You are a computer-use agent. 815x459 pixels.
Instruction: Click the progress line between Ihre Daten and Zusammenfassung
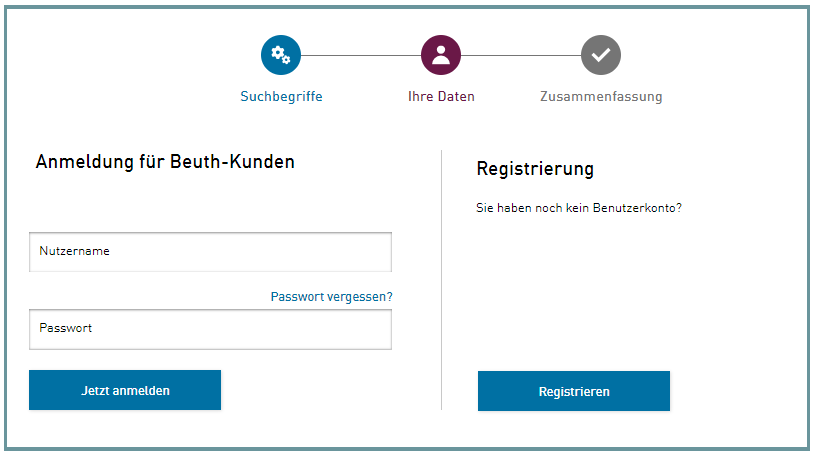(521, 55)
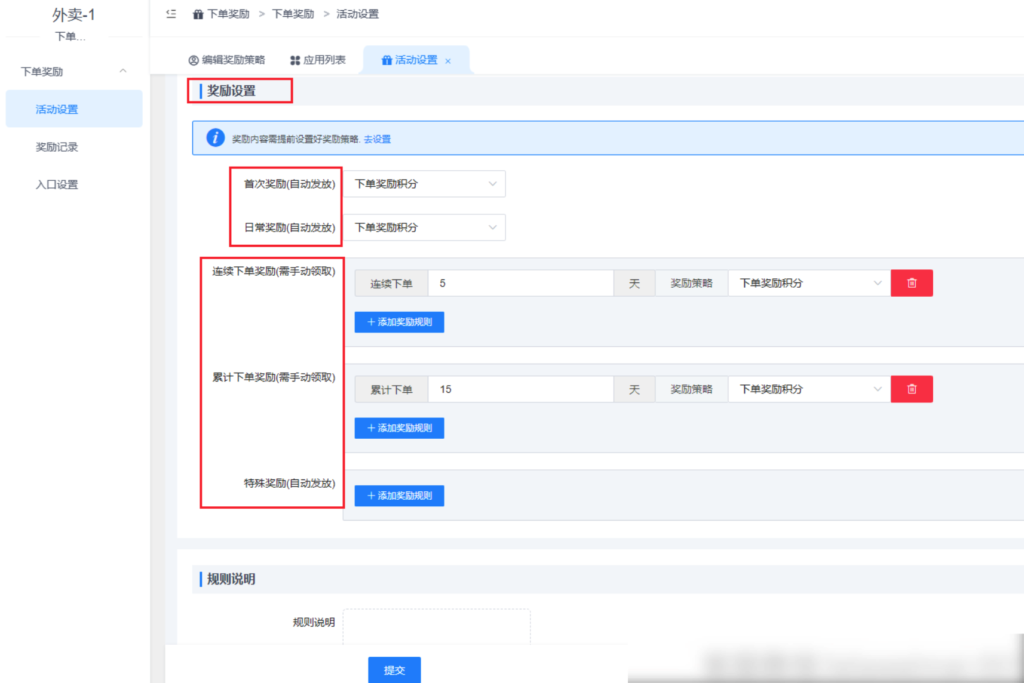This screenshot has height=683, width=1024.
Task: Click the bag icon on the 活动设置 tab
Action: pyautogui.click(x=387, y=60)
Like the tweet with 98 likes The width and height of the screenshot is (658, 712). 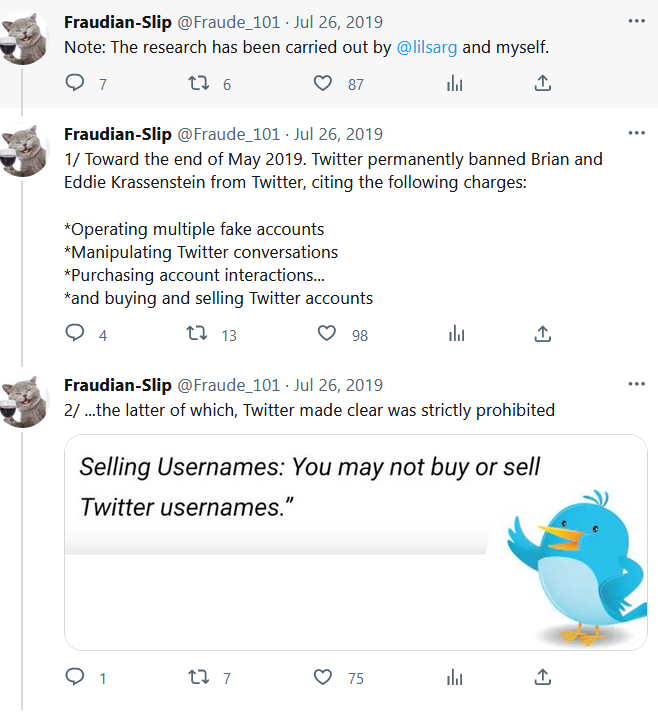coord(326,334)
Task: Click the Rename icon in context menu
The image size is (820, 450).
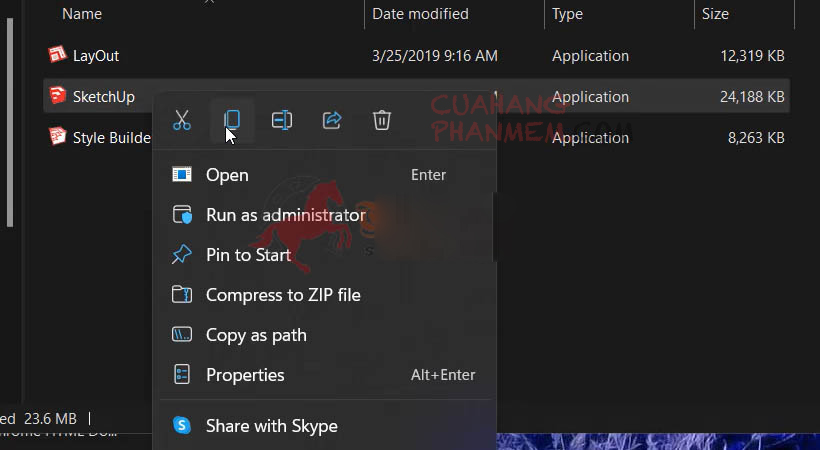Action: pos(282,121)
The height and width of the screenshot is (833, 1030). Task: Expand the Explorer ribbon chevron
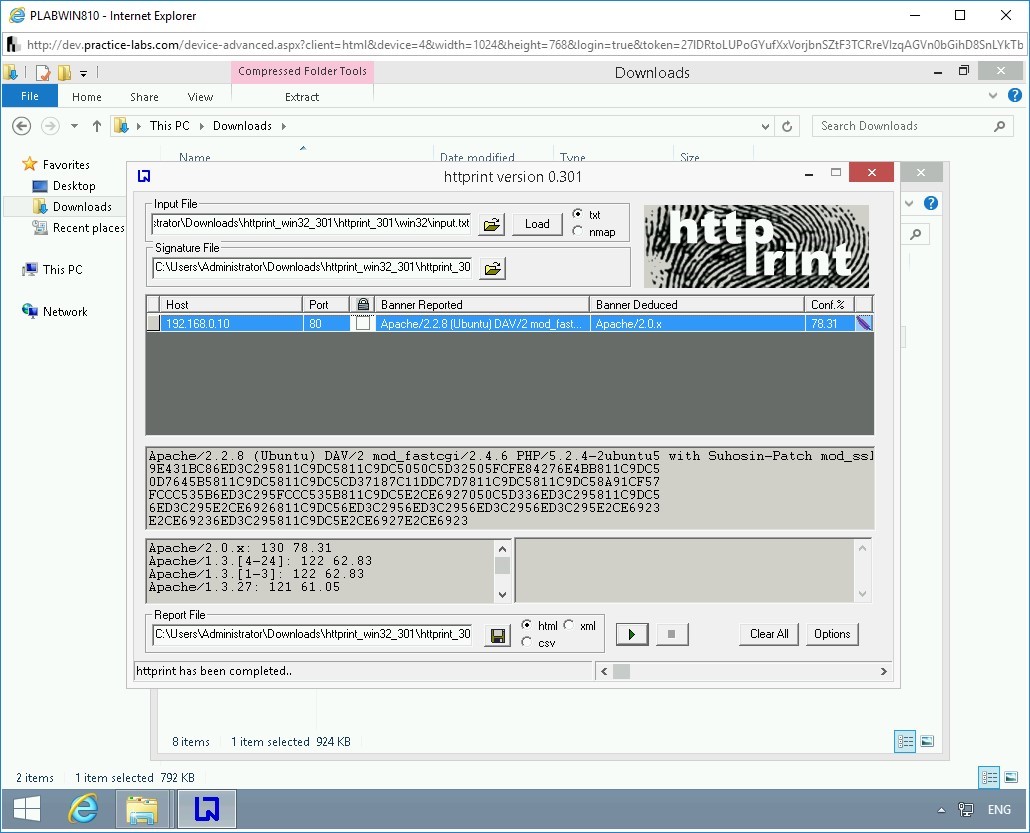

* **Problem requirements**
Beginning at the line that contains "Task: Click the Rename icon in context menu", transcribe it and every later line through the last line of the data above, exactly, and drop the pictures.

* **Problem solution**
Task: Click the Rename icon in context menu
The image size is (820, 450).
Action: pos(282,121)
The height and width of the screenshot is (833, 1030). Task: Expand the Explorer ribbon chevron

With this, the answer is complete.